• **Exercise directions**
Locate every line in the items below that contains the word "height", treating uppercase and lowercase as different, and copy each of those lines.

• **Source records**

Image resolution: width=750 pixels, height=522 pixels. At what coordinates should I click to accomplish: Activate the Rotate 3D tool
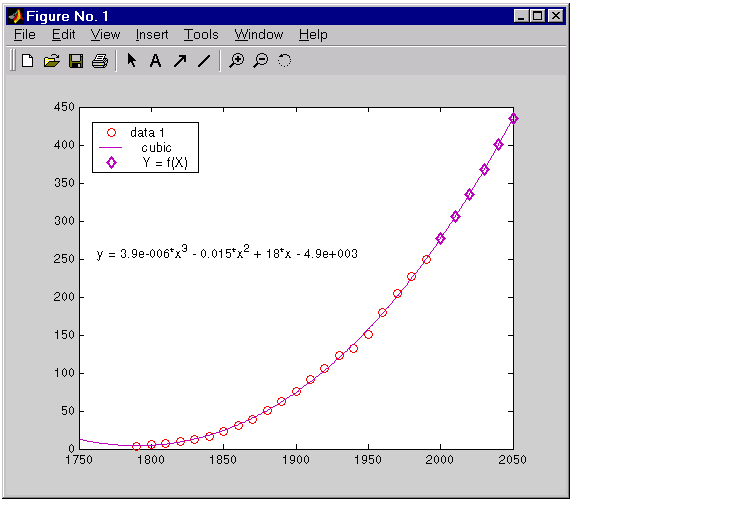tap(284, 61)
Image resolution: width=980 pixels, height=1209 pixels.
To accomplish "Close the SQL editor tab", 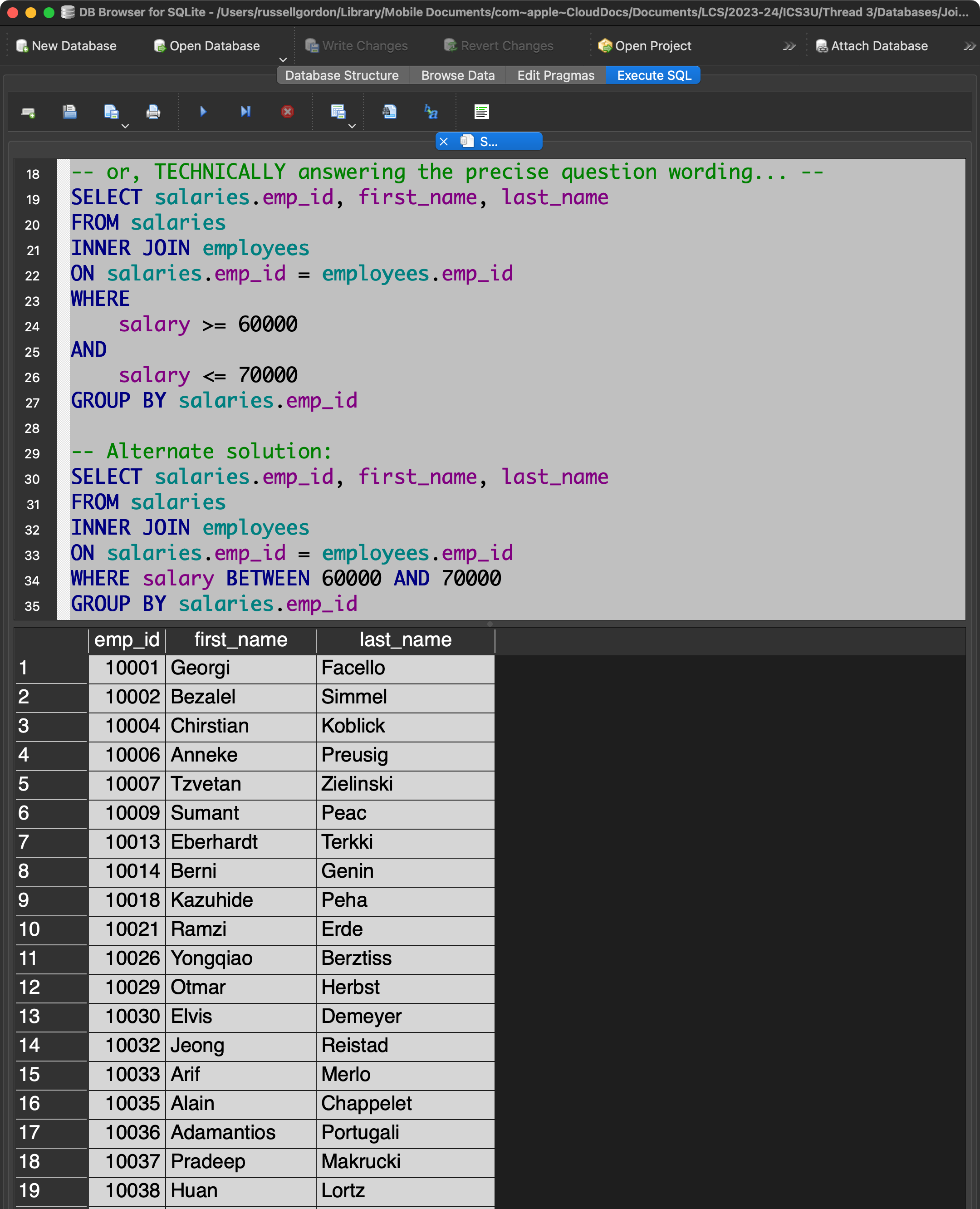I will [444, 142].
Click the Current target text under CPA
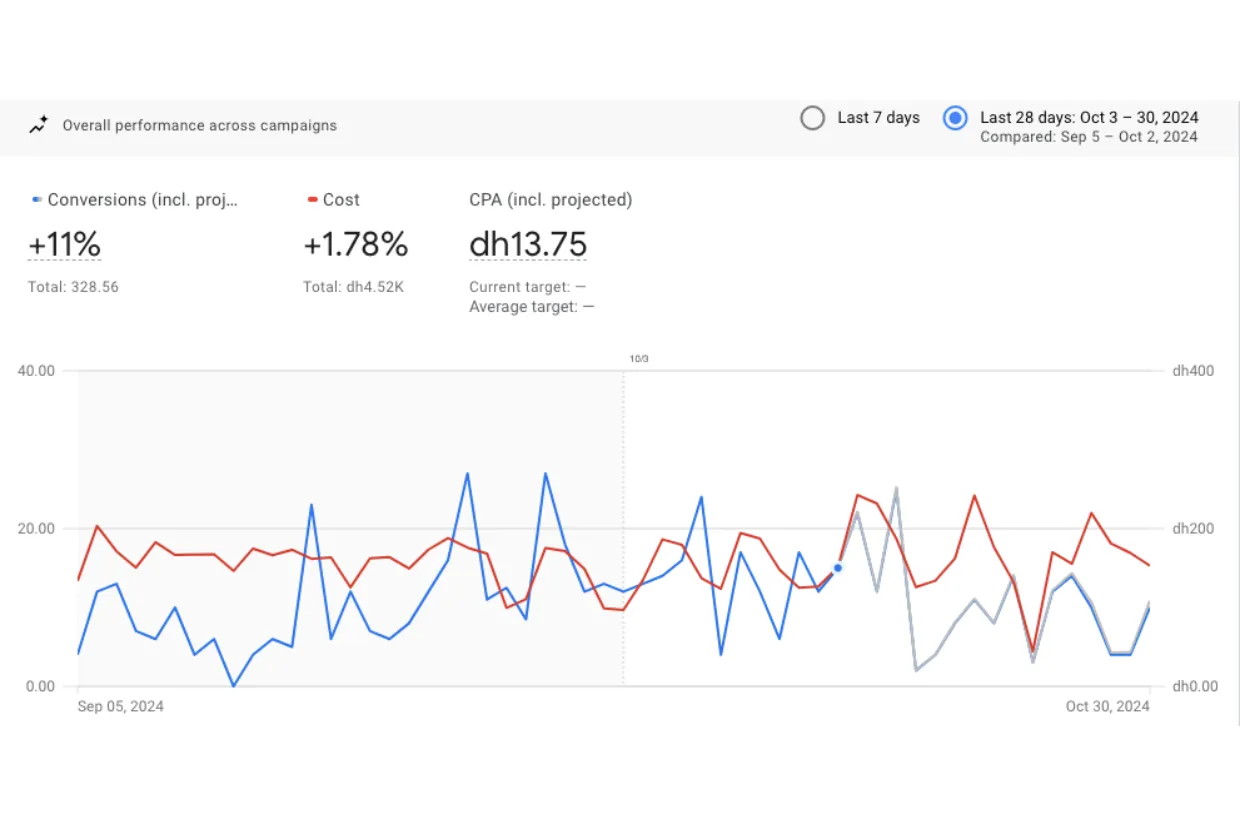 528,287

• **Worked answer**
Image resolution: width=750 pixels, height=522 pixels. At what coordinates should I click to accomplish: Activate the Rotate 3D tool
Image resolution: width=980 pixels, height=1209 pixels.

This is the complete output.